A Bioética da Beira do leito enfatiza a junção de dois É vedado, o primeiro ao paciente Testemunha de Jeová em função de sua crença que não admite exceções a não receber transfusão de sangue e o segundo ao médico de desrespeitar o não consentimento do paciente, mas que admite a exceção quando ocorrer iminente risco de morte evitável, o que faz surgir um É permitido.
O paciente Testemunha de Jeová não se interessa em pertencer à indicação beneficiadora do prognóstico e o médico não se apropria exatamente de uma liberdade de atuação específica. A beira do leito resta carente de uma segurança profissional face a aspectos de consciência contrapostos.
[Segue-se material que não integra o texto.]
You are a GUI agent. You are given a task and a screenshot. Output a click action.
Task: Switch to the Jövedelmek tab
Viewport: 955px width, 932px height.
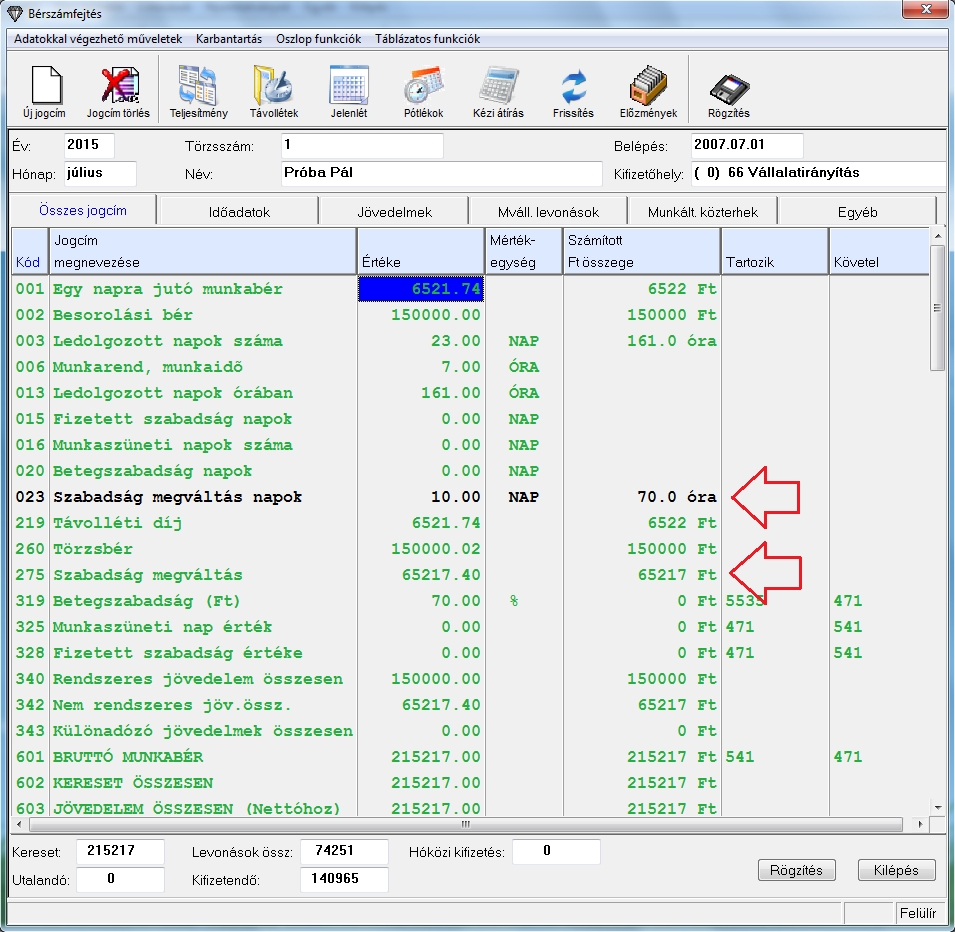tap(393, 212)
Verifica-se, pois, o encontro da verdade pelo conhecimento empírico com o valor pelo desejo de um indivíduo capaz provocando limitações a uma conformidade de posicionamento. O tão preciso poder disciplinar fica reduzido para influenciar positivamente o prognóstico, o bem-estar, a sobrevida, vale dizer, perante situações de risco iminente de morte evitável, fica manietado para fazer viver e impedir deixar morrer.
Depreende-se que um jogo de poder resulta incidente na beira do leito para cumprimento de vedações ética (com uma fresta de porta aberta) e religiosa (com porta dogmática). A Bioética da Beira do leito compartilha do conceito que poder é sempre interpessoal, pois se apenas pessoal seria melhor designado como força. Em decorrência, dá extrema relevância ao poder da tecnociência que possibilita fazer o bem perante os males das doenças. É uma obviedade, mas que ao mesmo tempo, não pode deixar de valorizar o caráter humano da aplicação, o poder da pessoa como ser humano de constituição autônoma.
O risco de um poder indevido na beira do leito é a produção de imprecisões de compreensão e de oposições leigas à visão profissional sobre o bem. Por isso, a Bioética da Beira do leito entende que um poder que chamaríamos de integrador médico-paciente facilita movimentações em busca de decisões com maior chance de respeito à tríade legitimidade, liberdade e dignidade.
Neste contexto, o paternalismo brando exerce um poder nutrício com uma justa intenção de proporcionar bem-estar ao paciente, mas que passa a ser componente de uma intenção de poder integrador pelo fato de precisar, ao final, acatar a voz ativa do paciente.
Uma retrospectiva histórica sobre cenários da beira do leito faz perceber que há poucas décadas a voz ativa do paciente era quase nula na beira do leito. O biopoder na beira do leito – uma denominação por livre expansão da proposição de Michel Foucault (1926-1984) e que refere-se a um poder que incide sobre aspectos intrínsecos da vida e suas relações com o saber-poder- era exercido pela palavra do médico que sabia das coisas e por isso podia mandar, e, assim, quando procurado já havia a intenção da obediência pelo paciente.
A voz do paciente contra o médico era fundamentalmente um solilóquio e que, habitualmente, acompanhava-se de um desaparecimento na frente do médico. Recordo-me que na década de 70 do século XX, o paciente que se recusasse a se submeter a uma intervenção perfeitamente indicada arriscava-se a perder a matrícula no hospital de ensino.
Ao final do século XX, o direito ao princípio da autonomia deu ao paciente poder para exercer um não consentimento presencial à recomendação médica. Tudo evoluiu sob o entendimento de largamente válido, com uma exceção, a situação de emergência sob o entendimento de salvo em situação de iminente risco de morte evitável. Um grande passo, sem dúvida, mas com a restrição perfeitamente justificável pela delicadeza do tema morte evitável.